**WRITTEN INSTRUCTION**: Rewrite the entries as a numbered list, from the first line up to and including the line with "point(502,146)". Skip blank lines and leave the pictures out.

-- begin RAW RECORDS --

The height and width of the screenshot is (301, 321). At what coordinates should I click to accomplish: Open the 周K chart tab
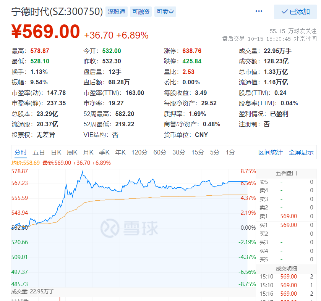coord(72,152)
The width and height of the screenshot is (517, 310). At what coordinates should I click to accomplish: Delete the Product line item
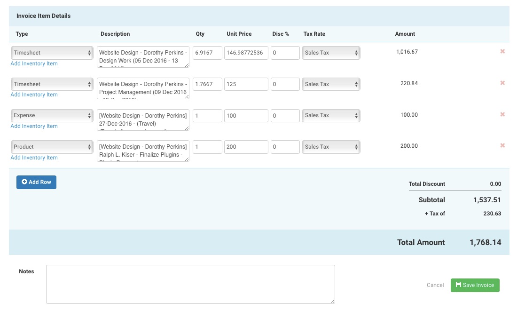point(502,146)
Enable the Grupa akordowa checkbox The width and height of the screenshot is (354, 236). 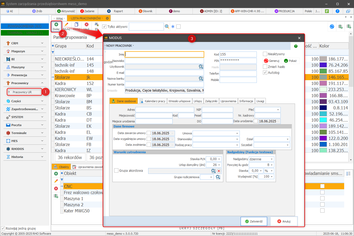click(116, 171)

-- end RAW RECORDS --

**RESPONSE**:
1. The height and width of the screenshot is (301, 321). At what coordinates should I click to accomplish: Open the 周K chart tab
2. coord(72,152)
3. The width and height of the screenshot is (517, 310). At what coordinates should I click to accomplish: Delete the Product line item
4. point(502,146)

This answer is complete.